Helicopters played a critical role in the Vietnam War. Not only was the terrain arduous for land transport, but it was also inhospitable for troops. The sheer distances involved made going anywhere by land a long and arduous process. The ever-shifting battle lines also made life interesting for all involved.
In April 1962, the 57th Medical Detachment brought their 5 Bell UH-1 helicopters with them to offer medevac to troops on the ground. The “Huey” proved invaluable as an air asset and soon gained almost legendary status. The first medevac in Vietnam was on the 12th of May 1962 when an ARVN advisor was injured in action. After that evacuation, the helicopters were in almost constant use. The term “Dust off” was first used in Vietnam to signify the dust the helicopter threw up when arriving to medevac casualties. It is a moniker that stuck.
The advantage with the Bell UH-1 over helicopters used in Korea was size and protection. A Huey could carry three stretchers and an orderly inside the cabin. This meant the first steps of critical care could be delivered right away and the patients could be stabilized during the flight. This led to a reduction in the mortality rate of patients who arrived at a field hospital, from 4 percent on World War 2 down to 1 percent during the Vietnam War.
DMZ DUSTOFF VIETNAM: True Stories of Unarmed Medevac Missions As Told By The Men Who Flew Them
Grabbing the hand-held radio and transmitting on Guard, Halvorson alerted the tower to their situation. “This is Dustoff 7-oh-7 on guard, north of Quant Tri about 20 miles out.

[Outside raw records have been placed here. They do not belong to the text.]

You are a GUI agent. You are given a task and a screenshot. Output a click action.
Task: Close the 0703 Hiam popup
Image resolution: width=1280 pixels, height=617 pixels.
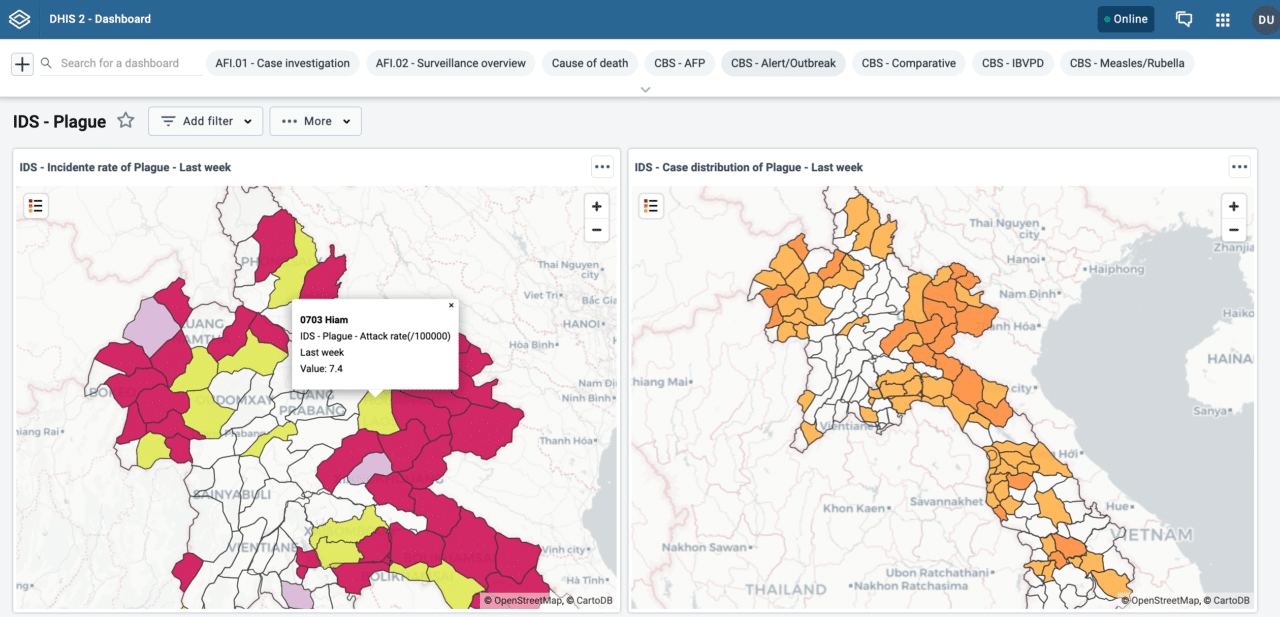[x=451, y=305]

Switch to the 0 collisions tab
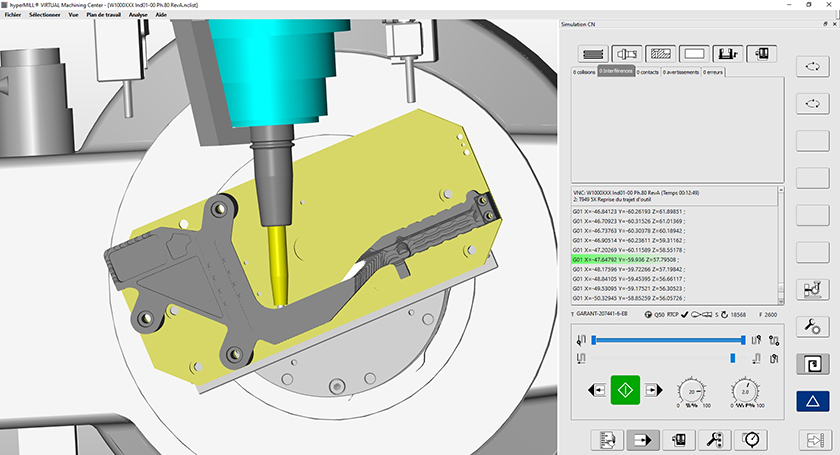tap(583, 73)
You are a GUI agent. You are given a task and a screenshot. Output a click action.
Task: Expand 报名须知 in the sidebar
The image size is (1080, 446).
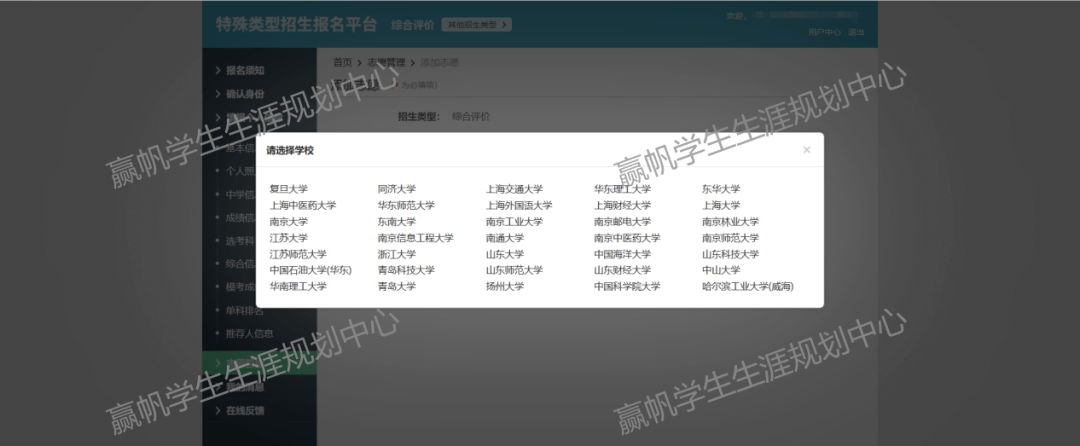click(x=244, y=71)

We have multiple wounded on board, no idea of their condition, no hydralics, and no instruments. We need a straight in. Clear everything, I need to be first in line”. It was about this this time that Gary noticed one of the few instruments still working was the engine temperature gauge, “And it was running pretty hot.”

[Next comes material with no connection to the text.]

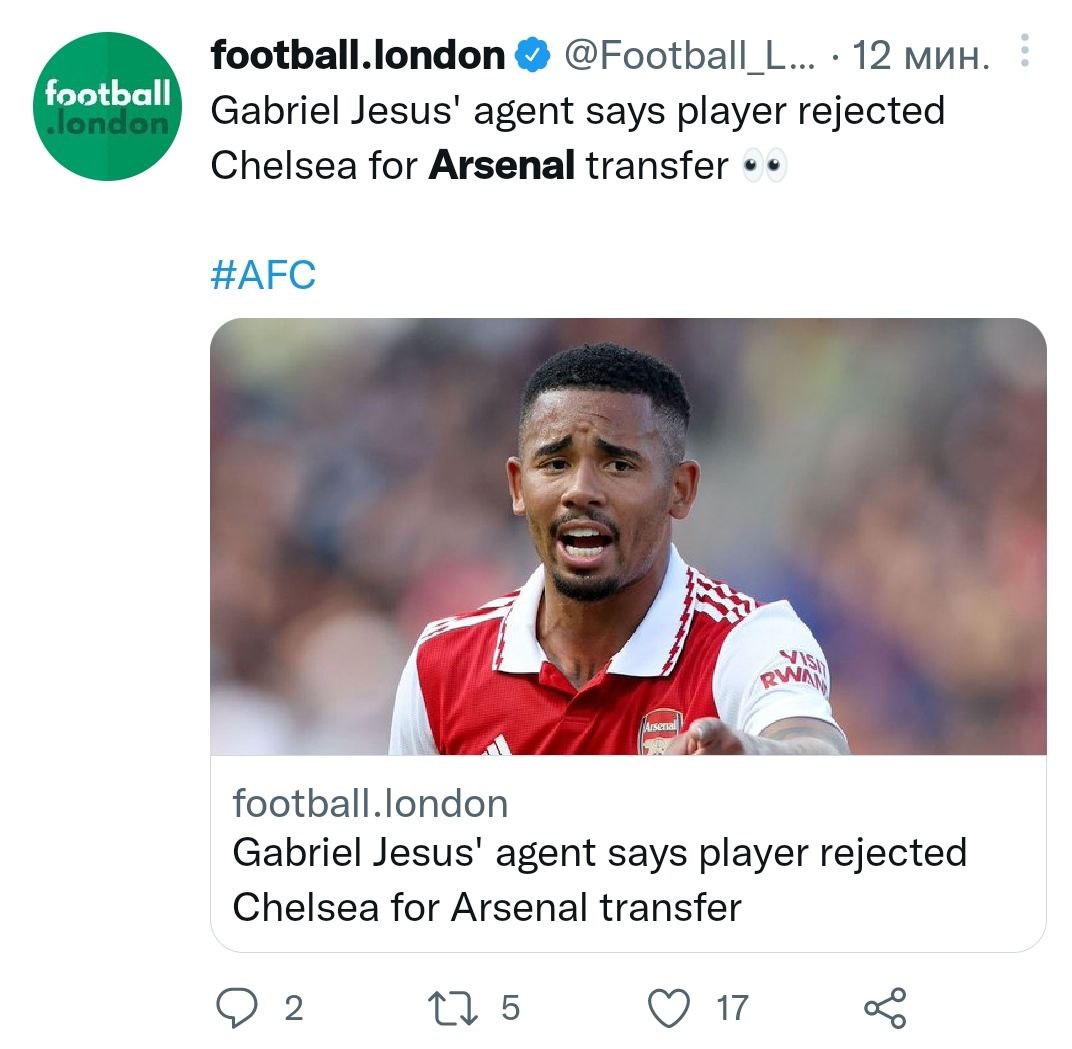Click the card's football.london domain text

[370, 802]
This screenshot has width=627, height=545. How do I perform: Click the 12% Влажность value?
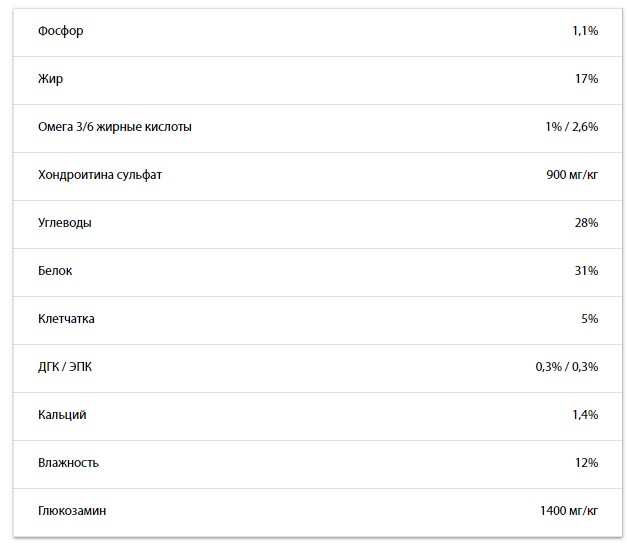click(586, 463)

The development of the Personnel Rescue Hoist further added to the Huey’s utility. One of the main problems with operating in Vietnam was finding a suitable landing zone. The addition of the rescue hoist allowed medevac pilots to hover above the ground and still collect casualties. By 1966, these were in operation across the combat zone and further reduced the time it took a casualty to receive care. The co-pilot or crew chief could lower and control the hoist while ground troops or a medical orderly would load the casualty onto the stretcher attached. The hoist would be raised, and the casualty could be brought into the cabin while the helicopter transitioned to flight.
Medevac Hueys were unarmed and carried only a red cross on the front, bottom and on each door. The Viet Cong took no notice of the red cross and regarded medevac helicopters as fair game. This led to losses and immense acts of bravery from many medevac pilots. Due to the danger involved with piloting a medevac helicopter, crews experienced high casualty rates themselves. Around a third of all crews suffered injuries of one kind or another due to hostile fire and crashes. The weather, conditions, terrain and combat all conspired to make being a medevac pilot an extremely dangerous calling indeed.
The primary helicopter used for medevac was the very capable Bell UH-1 Huey. However, it was not the only helicopter to serve in this role during the war. Others included the Sikorsky H-19 Chickasaw, Boeing-Vertol H-21 Shawnee, Kaman HH-43 Huskie, Sikorsky CH-34 Choctaw, Sikorsky CH-37 Mojave and the CH-47 Chinook. All helped with medevac or casevac in one way or another.